Na semana passada, o prefeito de São Paulo Fernando Haddad (PT) conseguiu o aval do Tribunal de Justiça para seguir adiante com sua proposta de aumentar o IPTU (Imposto Predial e Territorial Urbano) na maior metrópole brasileira. A medida estava suspensa desde outubro do ano passado, quando uma liminar impediu a atualização dos valores que servem de base para o cálculo do imposto, a planta genérica de valores. Haddad recorreu e agora sai vitorioso, autorizado a emitir carnês já no início de 2015 com o reajuste embutido. Embora ainda caiba recurso em instâncias superiores, o aumento já pode ser posto em prática.

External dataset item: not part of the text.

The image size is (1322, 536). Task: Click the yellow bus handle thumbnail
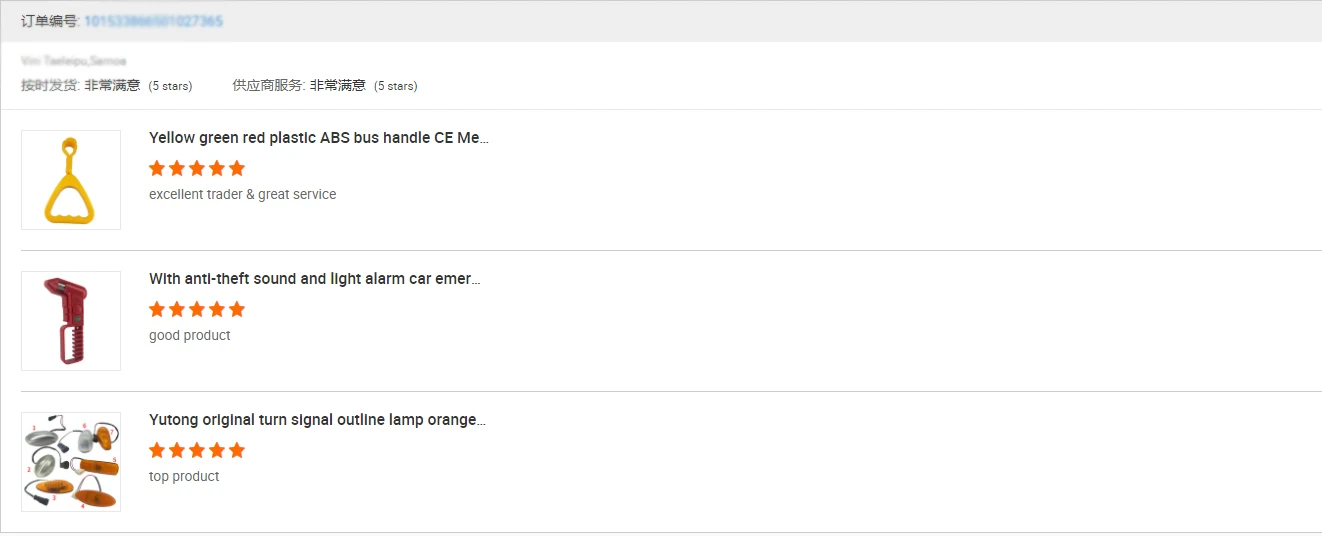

Poucos tributos são mais temidos e até odiados do que o IPTU, mas uma análise mais aprofundada revela que sua má fama não é para tanto. Um estudo dos pesquisadores José Roberto Afonso e Kleber de Castro, do Instituto Brasileiro de Economia da Fundação Getúlio Vargas (Ibre-FGV) (leia na íntegra aqui) mostra que no país paga-se menos IPTU do que outros impostos sobre propriedade. A cobrança do tributo deveria ser bem maior: até 65% maior do que se cobra atualmente.
Desde 2006 os brasileiros arcam com valores muito mais altos de IPVA (Imposto sobre a Propriedade de Veículo Automotores) do que de IPTU. Na comparação entre ambos, o primeiro alcançou 327% de aumento e o segundo, 169%, considerando apenas o período de 1986 para cá, quando o imposto sobre veículos foi criado. Assim, no ano passado, a arrecadação do IPVA rendeu 28,8 bilhões de reais e a do IPTU, 21,6 bilhões de reais. Segundo os pesquisadores, enquanto a arrecadação do IPVA equivale a 0,6% do PIB e sobe ano após ano, a do IPTU representa 0,45% do PIB e está estacionada há dezesseis anos.
Já o ITBI (Transmissão de Bens Imóveis Inter-Vivos) aumentou cinco vezes na última década (na tabela abaixo, destacado em azul) e passou a valer 0,18% do PIB, rendendo 8,9 bilhões de reais em 2013.
Exemplos práticos dão uma ideia da distorção. Proprietários do Range Rover Evoque, um dos SUVs mais vendidos no mercado e que custa 300.000 reais, pagam por ano 12.000 reais de IPVA. Agora veja quanto custa o IPTU de um apartamento de 164 metros quadrados com três suítes, localizado em Alto de Pinheiros (um dos bairros mais caros de São Paulo), com três vagas de garagem e avaliado em 2 milhões de reais. Apenas 6.250 reais, ou seja, praticamente metade do que o dono da Range Rover paga para poder circular por aí. E se o proprietário do apartamento decidir parcelar o IPTU em dez vezes desembolsará por mês 625 reais, que é quase um terço do que ele paga de taxa de condomínio: 1.750 reais mensais.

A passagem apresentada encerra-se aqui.